EXERCISE DETAILS
Go through the lines below and tally those containing the string "options". Respond with the number only.

[SUPPLIED MATERIAL — start]

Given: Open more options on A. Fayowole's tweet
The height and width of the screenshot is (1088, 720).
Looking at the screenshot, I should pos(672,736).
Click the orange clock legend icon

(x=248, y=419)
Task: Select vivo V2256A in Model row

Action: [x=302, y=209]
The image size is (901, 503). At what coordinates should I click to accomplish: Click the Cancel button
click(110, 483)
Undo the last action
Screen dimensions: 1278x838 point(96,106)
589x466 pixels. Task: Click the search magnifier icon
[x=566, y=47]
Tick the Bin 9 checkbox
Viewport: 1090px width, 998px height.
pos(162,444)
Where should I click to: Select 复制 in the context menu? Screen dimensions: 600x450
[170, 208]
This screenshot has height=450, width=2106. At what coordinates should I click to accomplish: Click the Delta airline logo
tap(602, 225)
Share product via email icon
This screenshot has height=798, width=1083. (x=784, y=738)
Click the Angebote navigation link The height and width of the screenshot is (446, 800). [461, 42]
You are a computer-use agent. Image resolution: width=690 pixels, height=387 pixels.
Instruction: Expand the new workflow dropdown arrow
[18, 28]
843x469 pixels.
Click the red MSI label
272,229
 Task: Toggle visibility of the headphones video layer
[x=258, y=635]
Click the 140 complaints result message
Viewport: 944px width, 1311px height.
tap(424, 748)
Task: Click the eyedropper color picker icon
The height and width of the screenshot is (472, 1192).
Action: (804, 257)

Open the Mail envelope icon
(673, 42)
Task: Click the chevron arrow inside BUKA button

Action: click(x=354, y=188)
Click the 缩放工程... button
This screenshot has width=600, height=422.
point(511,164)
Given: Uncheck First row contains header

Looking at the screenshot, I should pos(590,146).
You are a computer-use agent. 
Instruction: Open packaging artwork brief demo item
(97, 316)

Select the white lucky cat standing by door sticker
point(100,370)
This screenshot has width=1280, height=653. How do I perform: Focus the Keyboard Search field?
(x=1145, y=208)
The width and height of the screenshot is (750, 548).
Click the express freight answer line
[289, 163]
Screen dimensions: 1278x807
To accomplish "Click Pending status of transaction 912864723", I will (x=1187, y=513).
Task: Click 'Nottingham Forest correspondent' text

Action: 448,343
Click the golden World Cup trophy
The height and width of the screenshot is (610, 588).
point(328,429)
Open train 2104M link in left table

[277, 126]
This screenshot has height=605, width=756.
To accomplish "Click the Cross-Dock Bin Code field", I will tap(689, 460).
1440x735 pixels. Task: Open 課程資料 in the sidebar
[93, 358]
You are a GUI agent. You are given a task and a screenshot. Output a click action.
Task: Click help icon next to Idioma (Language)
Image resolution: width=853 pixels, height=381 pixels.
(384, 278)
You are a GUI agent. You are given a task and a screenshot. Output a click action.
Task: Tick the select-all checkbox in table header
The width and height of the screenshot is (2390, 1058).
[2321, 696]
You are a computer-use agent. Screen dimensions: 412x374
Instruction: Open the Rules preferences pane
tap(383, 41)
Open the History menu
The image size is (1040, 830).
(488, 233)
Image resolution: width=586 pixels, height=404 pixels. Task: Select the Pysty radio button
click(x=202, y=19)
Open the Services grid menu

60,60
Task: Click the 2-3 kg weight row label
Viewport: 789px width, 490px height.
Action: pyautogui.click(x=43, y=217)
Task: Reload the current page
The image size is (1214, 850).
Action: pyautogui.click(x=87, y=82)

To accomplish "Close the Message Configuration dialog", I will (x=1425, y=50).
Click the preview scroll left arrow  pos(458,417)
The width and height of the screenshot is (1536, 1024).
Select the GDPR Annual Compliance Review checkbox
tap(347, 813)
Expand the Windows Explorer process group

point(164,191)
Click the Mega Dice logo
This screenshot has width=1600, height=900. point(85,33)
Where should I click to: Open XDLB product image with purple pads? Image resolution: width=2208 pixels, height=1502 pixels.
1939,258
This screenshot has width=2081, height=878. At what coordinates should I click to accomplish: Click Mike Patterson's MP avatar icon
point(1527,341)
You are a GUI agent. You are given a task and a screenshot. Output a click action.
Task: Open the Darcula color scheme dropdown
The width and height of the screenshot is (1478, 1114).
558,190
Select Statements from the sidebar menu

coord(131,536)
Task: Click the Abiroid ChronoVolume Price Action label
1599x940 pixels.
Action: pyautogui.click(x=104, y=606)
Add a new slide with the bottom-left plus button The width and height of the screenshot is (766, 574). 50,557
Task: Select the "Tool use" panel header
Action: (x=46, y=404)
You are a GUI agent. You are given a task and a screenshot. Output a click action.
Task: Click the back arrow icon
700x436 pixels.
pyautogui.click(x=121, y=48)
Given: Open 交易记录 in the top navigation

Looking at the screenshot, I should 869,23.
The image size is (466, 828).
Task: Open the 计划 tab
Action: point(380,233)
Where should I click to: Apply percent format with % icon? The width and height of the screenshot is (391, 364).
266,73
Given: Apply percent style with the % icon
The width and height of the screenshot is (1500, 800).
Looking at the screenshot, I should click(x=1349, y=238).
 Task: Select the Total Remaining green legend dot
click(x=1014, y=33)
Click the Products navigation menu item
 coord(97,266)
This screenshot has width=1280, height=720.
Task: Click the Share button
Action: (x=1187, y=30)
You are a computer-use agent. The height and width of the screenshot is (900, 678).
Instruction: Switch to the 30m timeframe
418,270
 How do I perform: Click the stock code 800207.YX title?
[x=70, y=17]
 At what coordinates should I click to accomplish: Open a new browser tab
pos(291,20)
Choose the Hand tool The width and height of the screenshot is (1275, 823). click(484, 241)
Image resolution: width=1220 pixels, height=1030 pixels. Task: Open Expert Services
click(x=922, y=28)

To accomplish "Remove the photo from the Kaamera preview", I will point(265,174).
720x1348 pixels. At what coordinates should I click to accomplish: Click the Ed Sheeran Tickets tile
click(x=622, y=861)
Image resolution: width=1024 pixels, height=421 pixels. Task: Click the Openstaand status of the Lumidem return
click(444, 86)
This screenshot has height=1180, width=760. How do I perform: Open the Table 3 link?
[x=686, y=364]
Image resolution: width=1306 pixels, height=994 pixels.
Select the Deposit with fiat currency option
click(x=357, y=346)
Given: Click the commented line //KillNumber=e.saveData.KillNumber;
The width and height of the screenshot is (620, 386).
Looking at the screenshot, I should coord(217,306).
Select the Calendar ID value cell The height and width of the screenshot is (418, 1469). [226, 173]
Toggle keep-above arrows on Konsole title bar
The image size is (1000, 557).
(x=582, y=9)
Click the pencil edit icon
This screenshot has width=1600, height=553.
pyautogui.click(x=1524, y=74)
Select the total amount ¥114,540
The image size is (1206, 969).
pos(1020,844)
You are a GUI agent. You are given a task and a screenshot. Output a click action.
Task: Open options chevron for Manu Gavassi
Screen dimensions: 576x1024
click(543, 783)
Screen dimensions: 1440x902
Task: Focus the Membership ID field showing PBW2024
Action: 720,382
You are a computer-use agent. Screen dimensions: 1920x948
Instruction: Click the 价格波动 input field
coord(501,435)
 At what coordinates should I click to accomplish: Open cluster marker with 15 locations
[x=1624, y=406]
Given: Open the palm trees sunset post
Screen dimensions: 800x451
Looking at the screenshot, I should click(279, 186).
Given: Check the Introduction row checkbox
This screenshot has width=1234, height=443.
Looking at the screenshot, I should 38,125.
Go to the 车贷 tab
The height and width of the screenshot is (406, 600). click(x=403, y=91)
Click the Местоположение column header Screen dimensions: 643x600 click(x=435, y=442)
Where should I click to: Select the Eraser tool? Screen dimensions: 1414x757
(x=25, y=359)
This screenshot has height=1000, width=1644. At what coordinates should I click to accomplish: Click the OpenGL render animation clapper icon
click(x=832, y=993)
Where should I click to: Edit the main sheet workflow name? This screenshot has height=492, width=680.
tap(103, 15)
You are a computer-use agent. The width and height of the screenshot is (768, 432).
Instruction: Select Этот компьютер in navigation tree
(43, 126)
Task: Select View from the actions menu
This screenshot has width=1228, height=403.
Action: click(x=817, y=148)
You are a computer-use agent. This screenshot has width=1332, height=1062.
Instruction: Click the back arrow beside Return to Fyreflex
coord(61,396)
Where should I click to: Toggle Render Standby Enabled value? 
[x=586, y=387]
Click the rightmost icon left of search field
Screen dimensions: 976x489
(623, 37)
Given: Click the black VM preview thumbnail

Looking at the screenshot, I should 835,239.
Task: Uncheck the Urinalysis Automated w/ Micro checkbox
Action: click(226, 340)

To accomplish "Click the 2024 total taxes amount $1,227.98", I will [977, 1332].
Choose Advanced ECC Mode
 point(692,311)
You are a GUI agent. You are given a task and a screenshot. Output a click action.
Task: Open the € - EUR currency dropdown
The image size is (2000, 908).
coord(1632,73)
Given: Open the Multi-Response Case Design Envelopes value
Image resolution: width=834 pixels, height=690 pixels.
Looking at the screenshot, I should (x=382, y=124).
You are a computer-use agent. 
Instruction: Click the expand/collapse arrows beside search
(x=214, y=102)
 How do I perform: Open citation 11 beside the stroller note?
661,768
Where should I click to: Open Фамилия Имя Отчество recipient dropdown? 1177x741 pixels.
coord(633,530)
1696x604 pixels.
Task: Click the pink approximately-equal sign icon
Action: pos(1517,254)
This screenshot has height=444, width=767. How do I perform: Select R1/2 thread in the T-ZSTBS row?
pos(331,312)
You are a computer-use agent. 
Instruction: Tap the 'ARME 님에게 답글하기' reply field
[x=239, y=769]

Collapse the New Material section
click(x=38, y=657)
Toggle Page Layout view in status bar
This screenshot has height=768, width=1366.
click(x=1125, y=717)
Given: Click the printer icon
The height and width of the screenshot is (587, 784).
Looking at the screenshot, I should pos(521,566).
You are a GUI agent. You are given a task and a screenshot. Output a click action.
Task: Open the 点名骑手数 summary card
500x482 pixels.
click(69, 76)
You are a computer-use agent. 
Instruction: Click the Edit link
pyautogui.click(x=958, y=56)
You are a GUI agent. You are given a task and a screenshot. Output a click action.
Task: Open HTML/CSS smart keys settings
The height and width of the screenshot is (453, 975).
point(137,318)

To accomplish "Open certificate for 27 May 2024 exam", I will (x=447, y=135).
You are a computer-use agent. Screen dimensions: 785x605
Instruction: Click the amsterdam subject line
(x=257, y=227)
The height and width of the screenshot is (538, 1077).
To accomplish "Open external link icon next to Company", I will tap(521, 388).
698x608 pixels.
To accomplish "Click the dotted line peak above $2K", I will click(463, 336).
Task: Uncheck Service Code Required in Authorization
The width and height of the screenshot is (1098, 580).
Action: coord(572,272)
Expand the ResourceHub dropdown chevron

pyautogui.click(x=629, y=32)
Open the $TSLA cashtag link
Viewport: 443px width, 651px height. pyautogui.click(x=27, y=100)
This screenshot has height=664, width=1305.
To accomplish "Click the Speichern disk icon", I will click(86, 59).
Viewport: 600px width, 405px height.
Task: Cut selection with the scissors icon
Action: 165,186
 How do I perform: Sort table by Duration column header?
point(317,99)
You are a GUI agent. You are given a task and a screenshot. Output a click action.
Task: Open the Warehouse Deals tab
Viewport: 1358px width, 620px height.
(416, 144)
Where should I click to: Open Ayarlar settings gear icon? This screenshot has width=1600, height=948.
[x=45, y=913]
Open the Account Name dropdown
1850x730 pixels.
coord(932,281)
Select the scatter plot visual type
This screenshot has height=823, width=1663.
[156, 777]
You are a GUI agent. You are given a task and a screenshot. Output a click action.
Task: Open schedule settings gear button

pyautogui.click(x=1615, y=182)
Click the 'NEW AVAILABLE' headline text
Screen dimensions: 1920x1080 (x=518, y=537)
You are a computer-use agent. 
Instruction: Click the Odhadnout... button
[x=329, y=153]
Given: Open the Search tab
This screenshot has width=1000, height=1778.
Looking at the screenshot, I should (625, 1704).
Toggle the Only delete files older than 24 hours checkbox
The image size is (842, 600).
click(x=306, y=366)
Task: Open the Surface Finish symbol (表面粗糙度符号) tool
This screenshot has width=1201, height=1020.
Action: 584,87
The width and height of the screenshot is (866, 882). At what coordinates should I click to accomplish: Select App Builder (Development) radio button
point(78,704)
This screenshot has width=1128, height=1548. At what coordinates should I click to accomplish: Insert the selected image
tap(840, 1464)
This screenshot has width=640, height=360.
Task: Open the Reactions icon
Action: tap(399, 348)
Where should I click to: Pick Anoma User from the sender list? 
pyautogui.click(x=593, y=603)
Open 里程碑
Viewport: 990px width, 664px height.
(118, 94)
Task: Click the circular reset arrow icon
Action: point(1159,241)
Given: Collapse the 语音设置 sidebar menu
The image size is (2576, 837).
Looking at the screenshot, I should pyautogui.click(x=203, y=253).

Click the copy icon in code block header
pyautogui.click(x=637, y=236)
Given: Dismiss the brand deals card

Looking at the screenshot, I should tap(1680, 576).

[SUPPLIED MATERIAL — finish]

TASK ANSWER
2